→ **PROBLEM DESCRIPTION**
All lines in the data that hold the word "Page" need copying.

=== EXTRACTED DATA ===

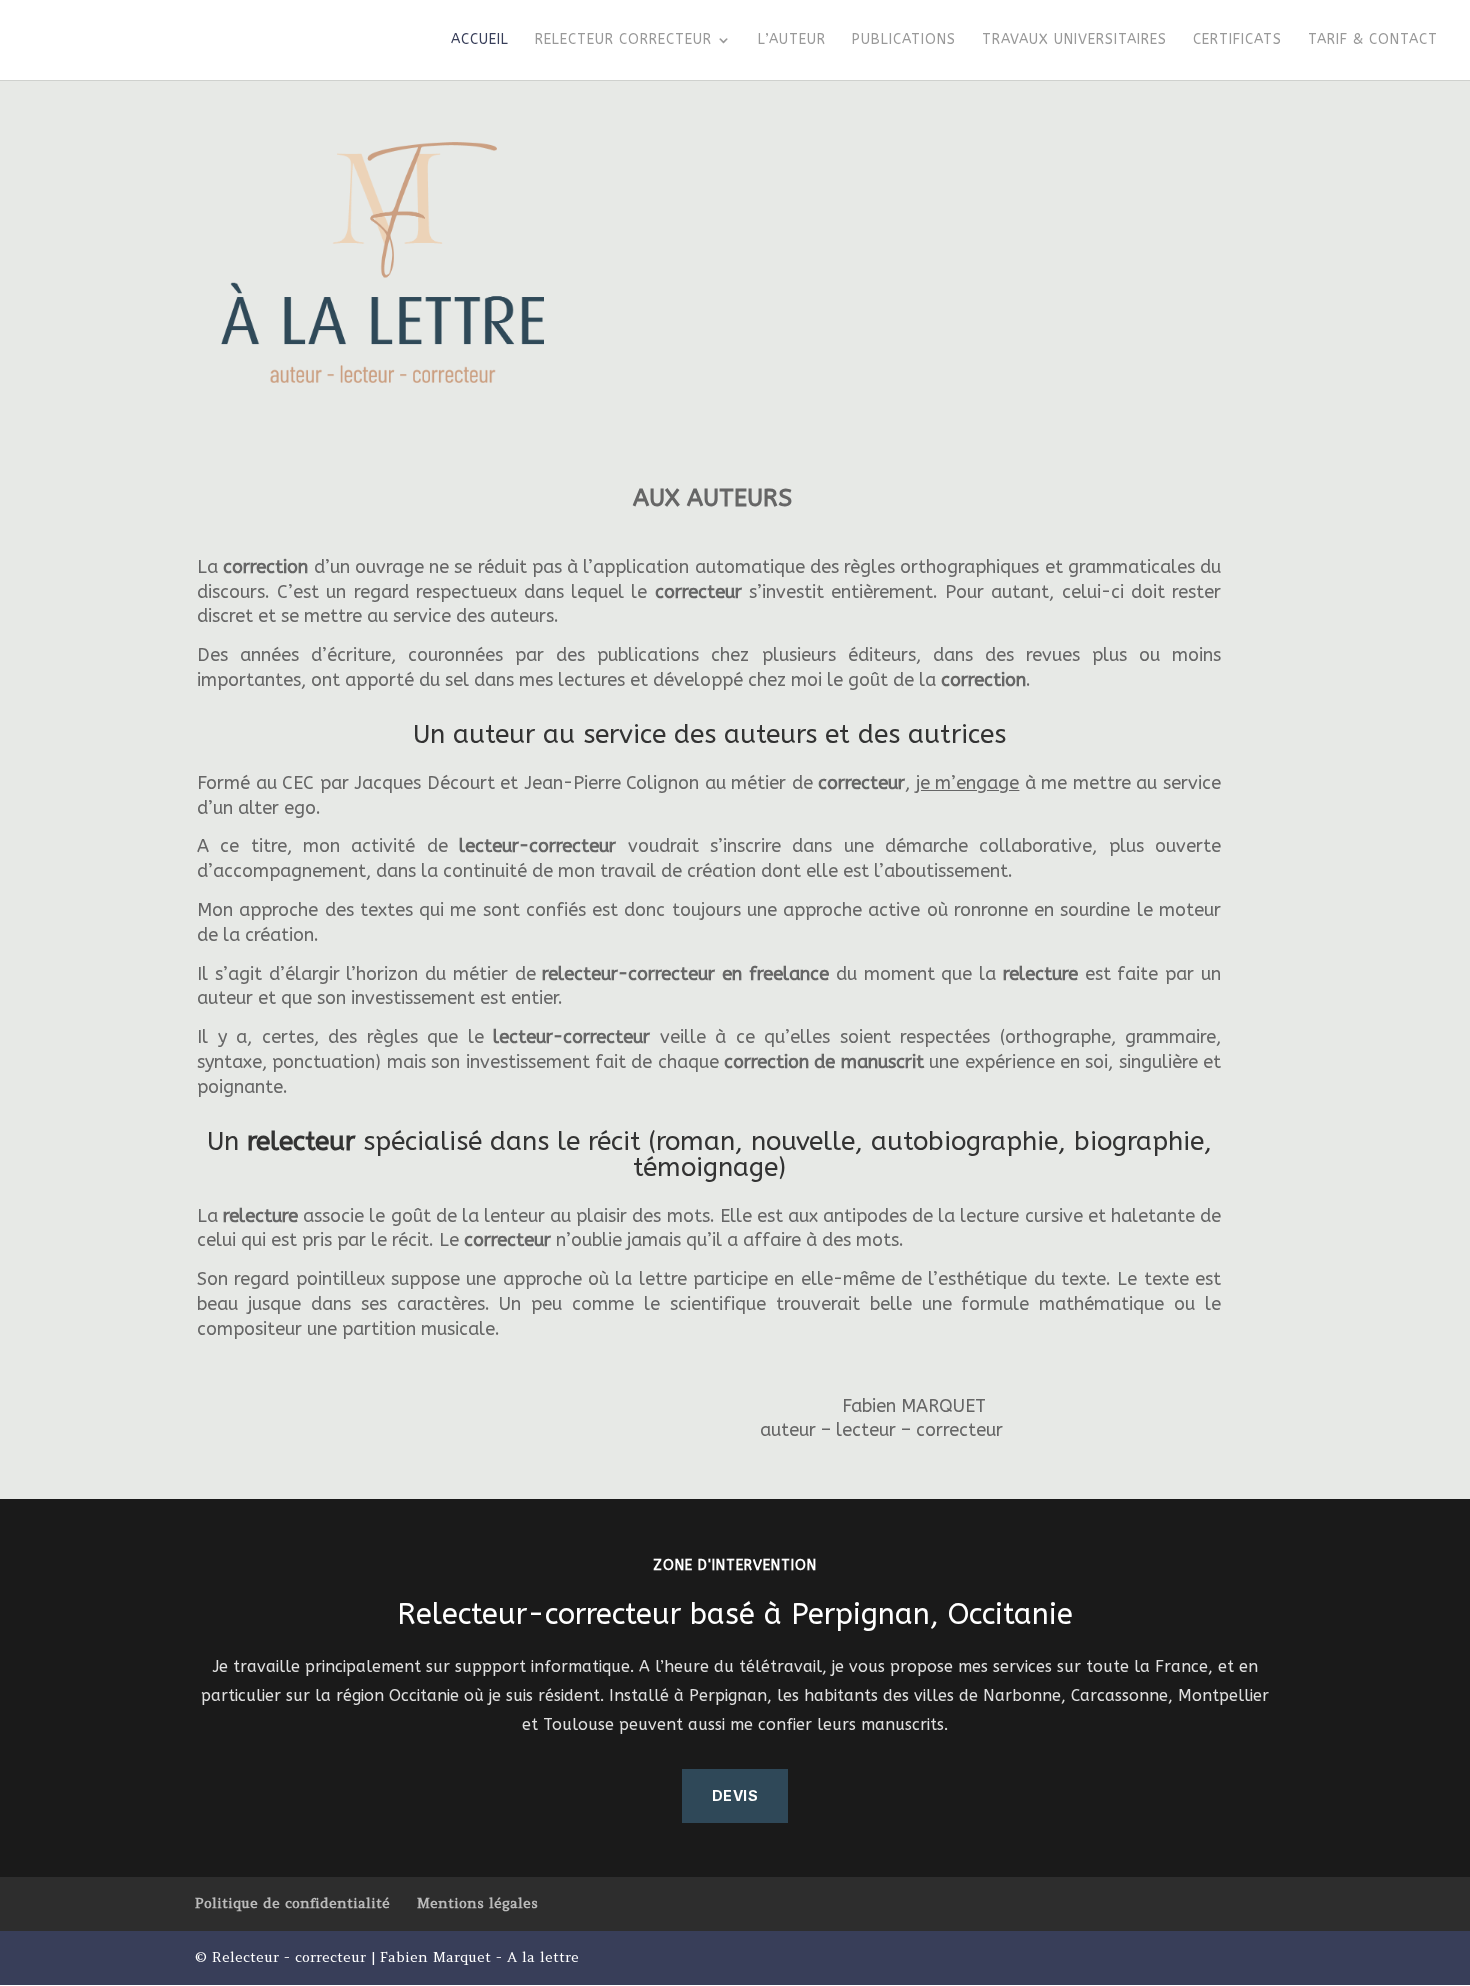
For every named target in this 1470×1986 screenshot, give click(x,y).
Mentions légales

===
=== EXTRACTED DATA ===

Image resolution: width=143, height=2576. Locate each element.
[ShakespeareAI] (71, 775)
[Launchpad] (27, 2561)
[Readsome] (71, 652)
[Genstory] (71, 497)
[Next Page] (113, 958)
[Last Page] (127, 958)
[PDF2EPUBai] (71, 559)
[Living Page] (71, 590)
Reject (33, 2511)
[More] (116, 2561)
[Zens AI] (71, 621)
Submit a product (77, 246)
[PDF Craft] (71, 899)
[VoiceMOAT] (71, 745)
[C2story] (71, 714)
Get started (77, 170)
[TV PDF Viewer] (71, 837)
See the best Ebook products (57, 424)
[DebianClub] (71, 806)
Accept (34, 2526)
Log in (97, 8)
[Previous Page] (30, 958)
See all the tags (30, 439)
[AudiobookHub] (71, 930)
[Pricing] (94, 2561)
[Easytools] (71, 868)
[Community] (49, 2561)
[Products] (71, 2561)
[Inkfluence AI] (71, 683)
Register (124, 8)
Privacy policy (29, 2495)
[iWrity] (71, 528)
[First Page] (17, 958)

===

→ **RESULT OF THE EXERCISE**
[Next Page] (113, 958)
[Last Page] (127, 958)
[Living Page] (71, 590)
[Previous Page] (30, 958)
[First Page] (17, 958)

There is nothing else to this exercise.